Ho bisogno di team di sviluppo che si accorgano dell’inutilità della super arrampicata tecnologica, voglio passeggiare, portarmi a spasso i frutti dei miglioramenti, di concept unici, di pietre miliari che sfruttino le capacità per scopi strutturali e contenutistici. Ringrazio Naughty Dog e Rockstar Games (e anche un po’ Nintendo) che mi hanno resuscitato. Mi hanno dato una forma tutta mia.
Sono un media malleabile e potente che va usato con cura. Ringrazio i creatori di The Last of Us Parte II e Death Stranding. Entrambi manipolazione delle mia abilità, tesa ad arrivare a valori estetici, narrativi e ludici sorprendenti.
La struttura decade, il senso vince e la sensibilità distingue il gamer sobrio da quello disagiato. Ho un’identità inimitabile e mia senza dover arrampicarmi su chissà quali piramidi evolutive. Nel genere di The Last of Us, lui è paradigma ed arrivo. Ecco a cosa aspiro. Essere paradigma ed arrivo di me stesso.

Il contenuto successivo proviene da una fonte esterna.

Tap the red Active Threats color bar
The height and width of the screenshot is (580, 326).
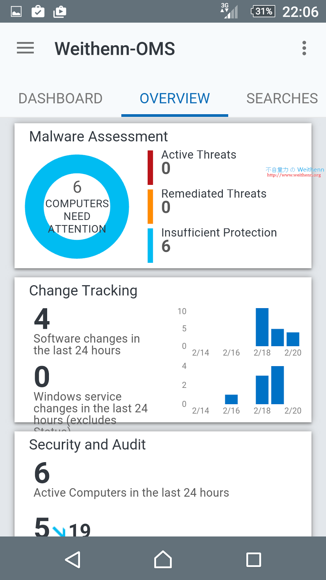tap(150, 167)
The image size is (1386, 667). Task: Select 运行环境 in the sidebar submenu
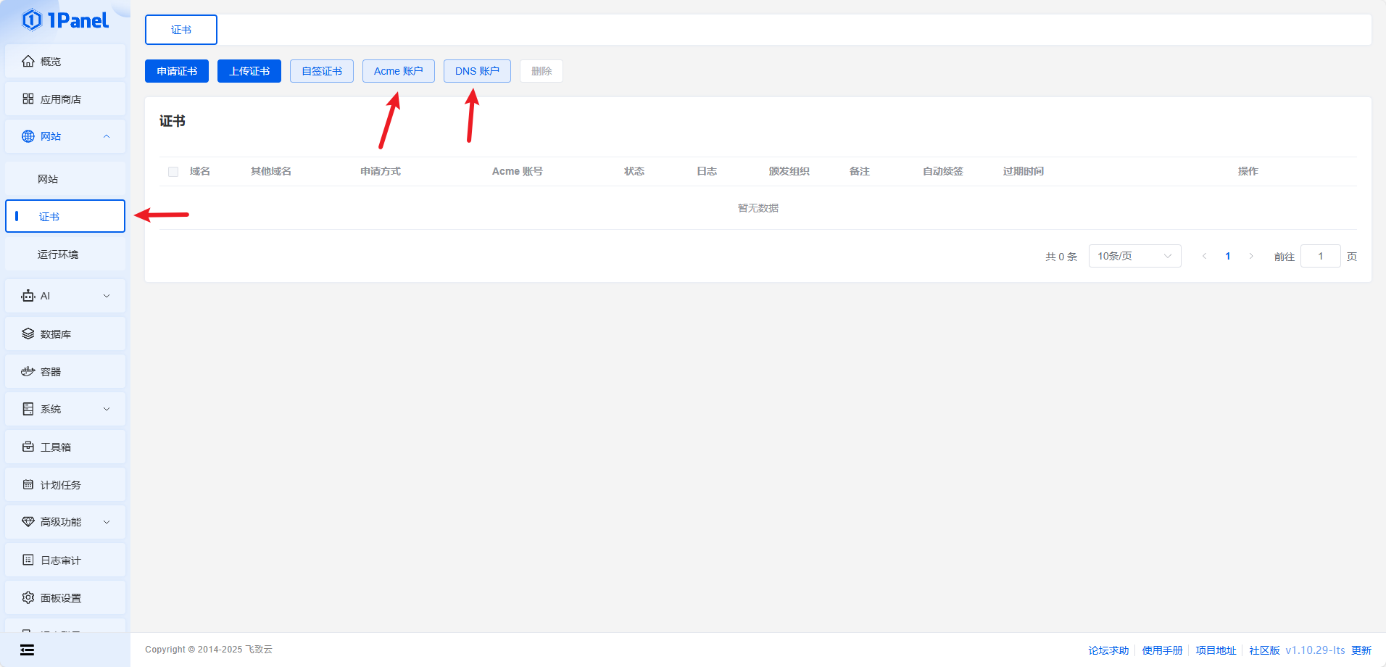pos(58,254)
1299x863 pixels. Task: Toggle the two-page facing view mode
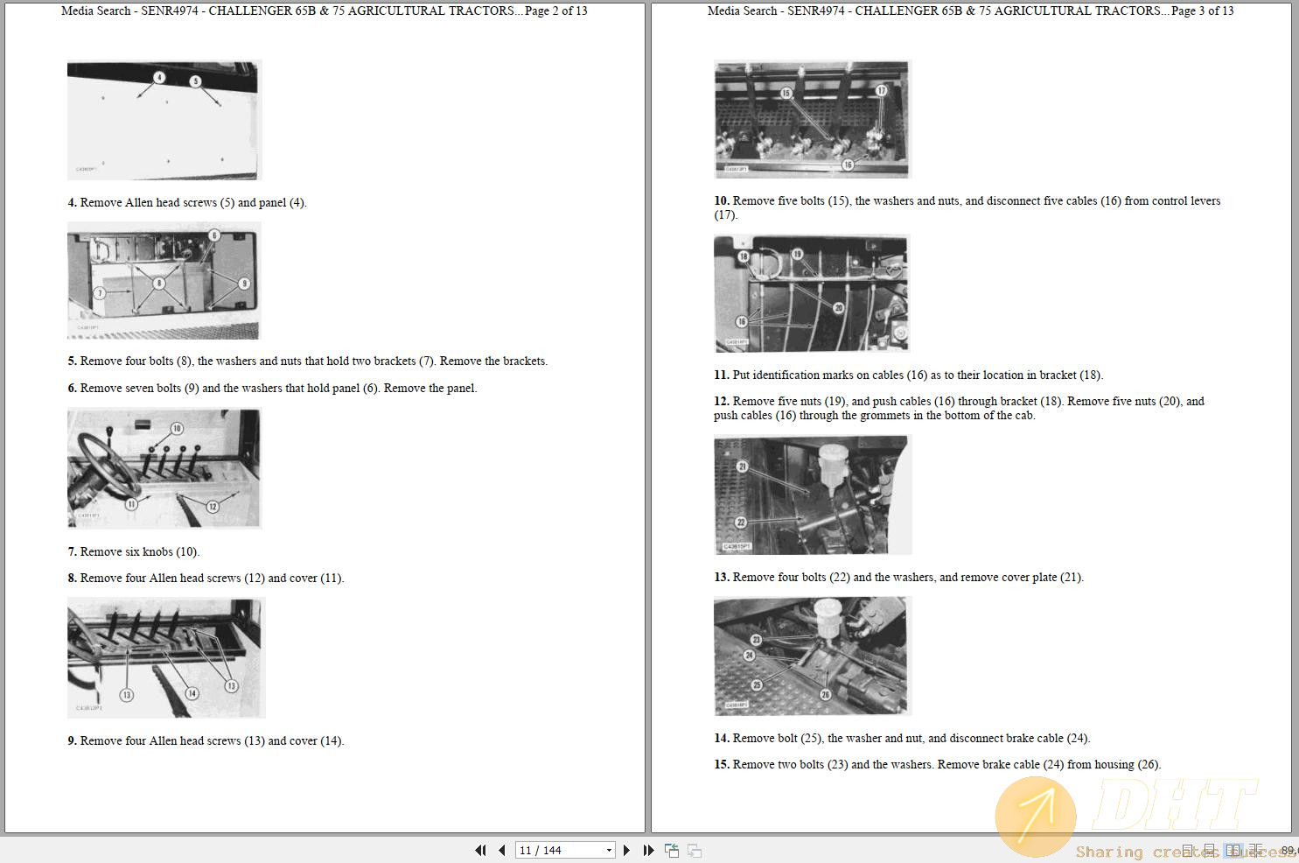1233,850
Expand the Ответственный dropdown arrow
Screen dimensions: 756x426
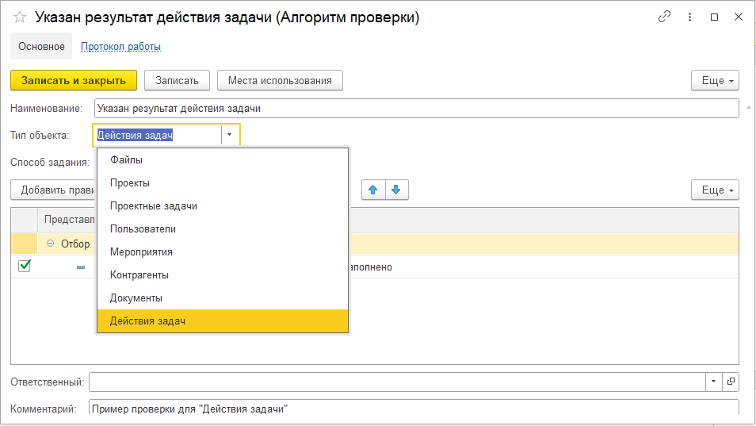(x=714, y=382)
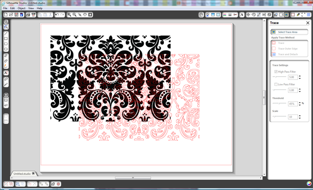Screen dimensions: 313x190
Task: Toggle the High Pass Filter checkbox
Action: 276,72
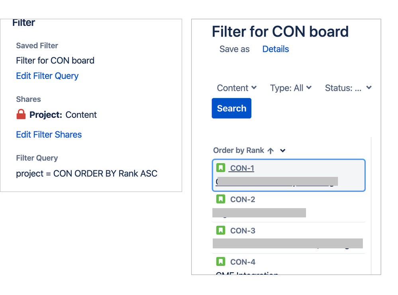Click the blue Search button
Viewport: 398px width, 295px height.
point(231,108)
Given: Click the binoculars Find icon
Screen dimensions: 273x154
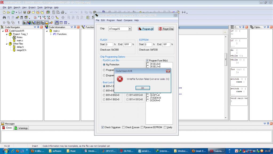Looking at the screenshot, I should click(4, 17).
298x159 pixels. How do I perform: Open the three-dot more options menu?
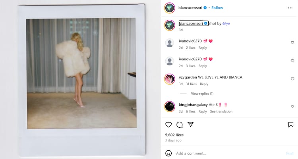(290, 8)
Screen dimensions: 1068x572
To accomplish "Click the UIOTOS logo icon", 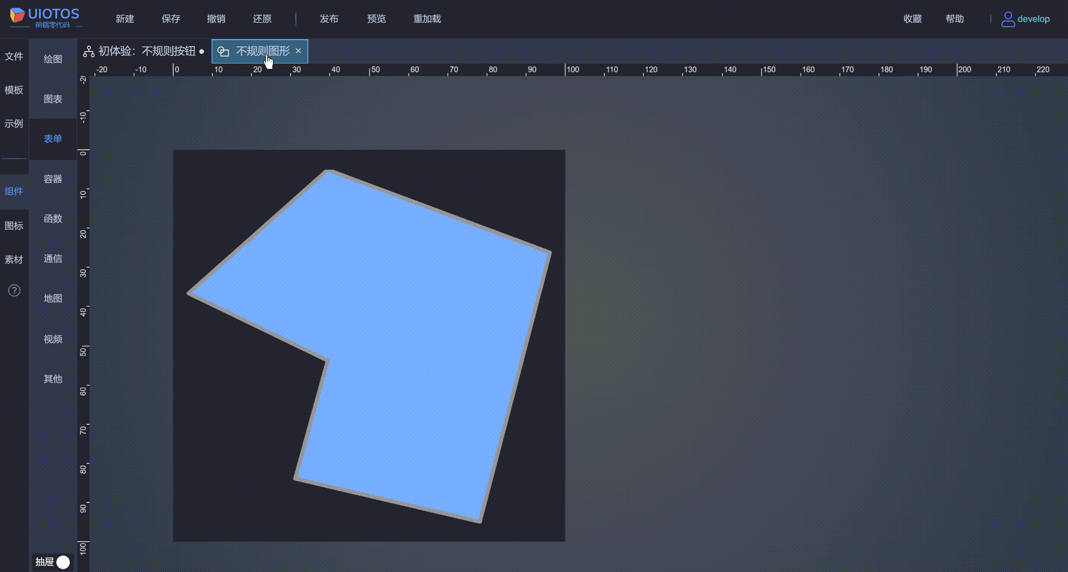I will pos(17,15).
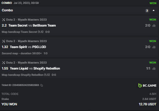159x111 pixels.
Task: Open Team Spirit vs PSG.LGD match
Action: point(28,47)
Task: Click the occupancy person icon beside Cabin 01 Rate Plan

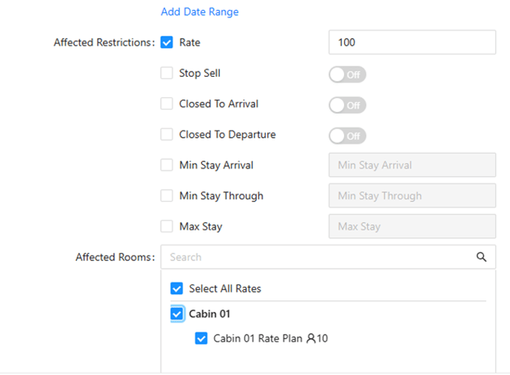Action: point(311,338)
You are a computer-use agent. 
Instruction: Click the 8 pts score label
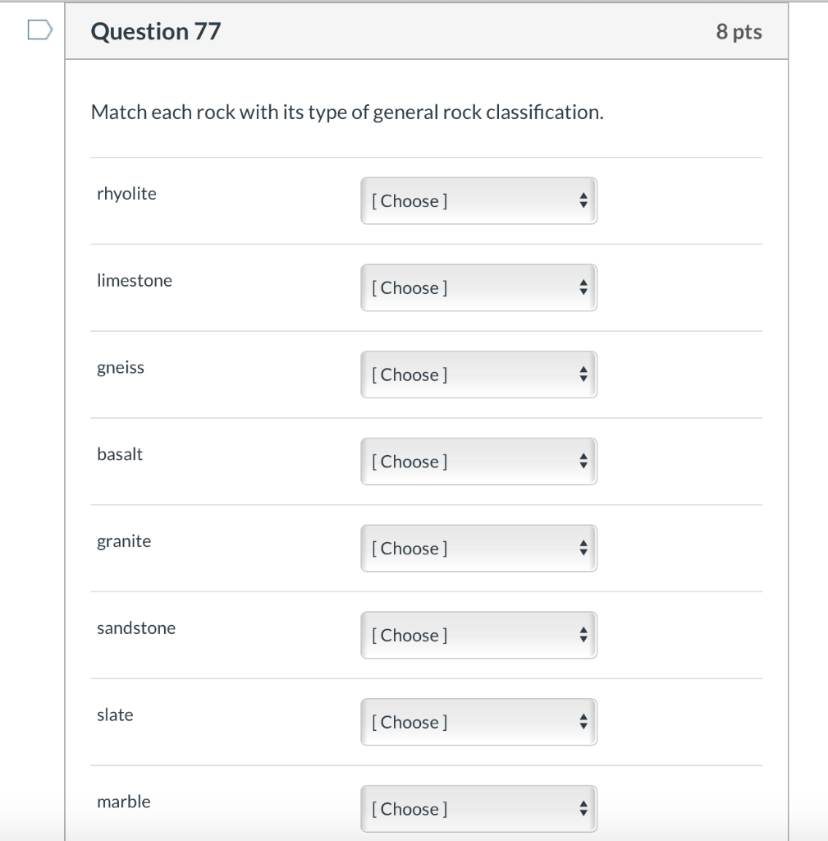pos(739,32)
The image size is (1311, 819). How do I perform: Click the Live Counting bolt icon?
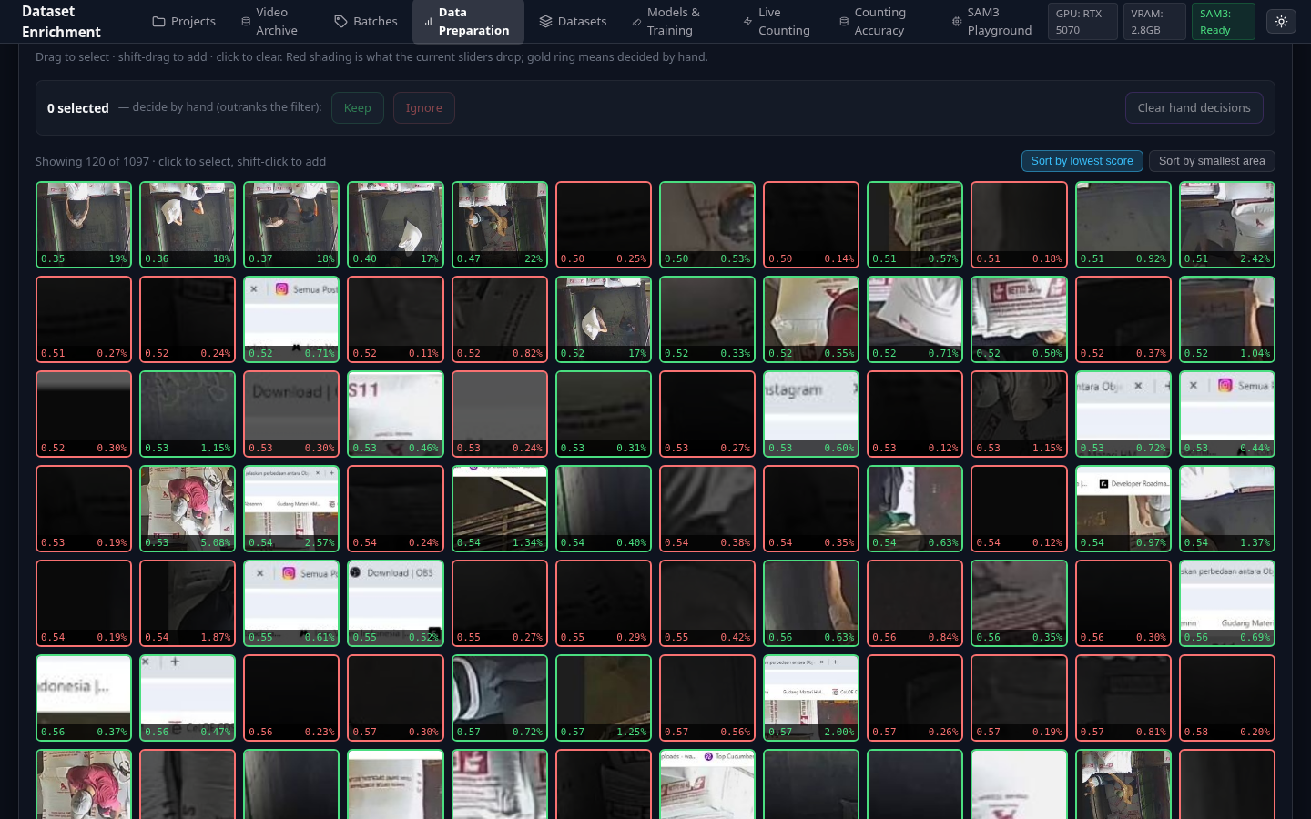(x=747, y=22)
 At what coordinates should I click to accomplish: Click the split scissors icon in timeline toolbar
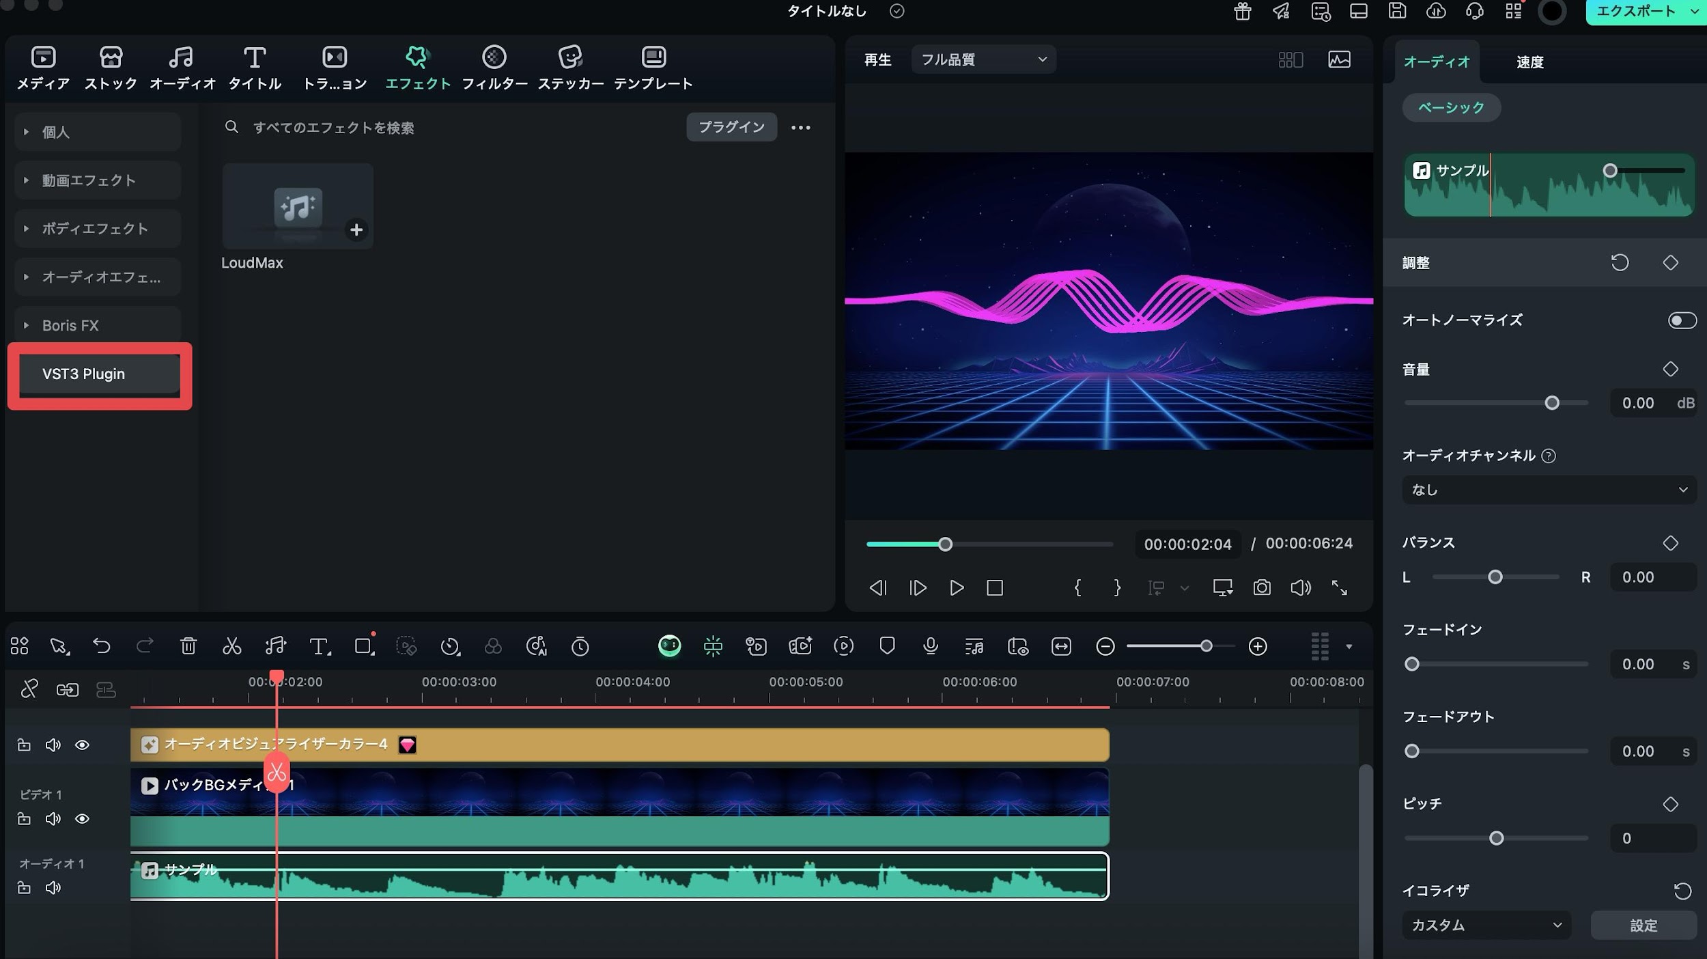[x=231, y=645]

Essere unico ed irripetibile, come un Dio.
Hideo Kojima percorre un’altra strada e si fionda diritto nel mio cranio, dove Metal Gear Solid 2: Sons of Liberty si incespicava dalle gambe fino al mio intestino per poi penetrare nel cuore. Death Stranding non arriva a tanto ma è un capolavoro concettuale, è struttura e sovrastruttura. Con Death Stranding esplodo nella mia complessità. Death Stranding è il classico, anche se anomalo strutturalmente, gioco d’avanguardia, sperimentale e quindi difettato, eppure capolavoro e punto d’inizio. In Death Stranding io smetto di raccontare storie orrende così come mi rifiuto di accontentare il giocatore, condanno l’errore con lo sfottò con un arrogante messaggio politico subliminale tipico di Kojima-san.
Al contrario, sono proprio un bastardo in The Last of Us Parte II. Inizio prendendo in prestito forme narrative altrui, tratto tematiche scomode con una forza inaudita per poi rimarcarle con forza nel finale. Provate ad imitarmi adesso. Sì, provateci, dopo che ho giudicato la società in cui vivete, inclusi i pregiudizi omofobi e discriminatori di questi anni in cui una bella fetta di pubblico ha perso ogni briciolo di umanità. Dopo che al giocatore ho affidato due antieroi così carismatici che tutti gli altri spariscono. Sono troppo coinvolgente. Ma non mi sfruttate.
The Last of Us Parte II e Death Stranding sono troppo pochi per una sola generazione. Voglio elevare la mia cosmesi a pura estetica, il mio sonoro ad elemento imprescindibile dell’azione e voglio nella tecnologia il potere lento dell’immortalità evolutiva (non mi servono a nulla 4K e ray tracing, se proprio vogliamo essere schietti e sinceri). Voglio dei videogiocatori esigenti, ma competenti e che recepiscano i titoli originali. Voglio una critica adulta, che renda l’informazione videoludica degna di essere chiamata tale. Non dei ragazzini che giocano a fare i giornalisti in cambio di un codice review. Voglio degli sviluppatori con le palle, visionari e perfezionisti, perché è da loro che deve partire il nuovo corso.
Perché sono un media sottosviluppato. Perché sono un media che ha un potere di coinvolgimento assurdo. Perché sono un’espressione tecnologica pazzesca. Perché voglio crescere. O chiedo troppo?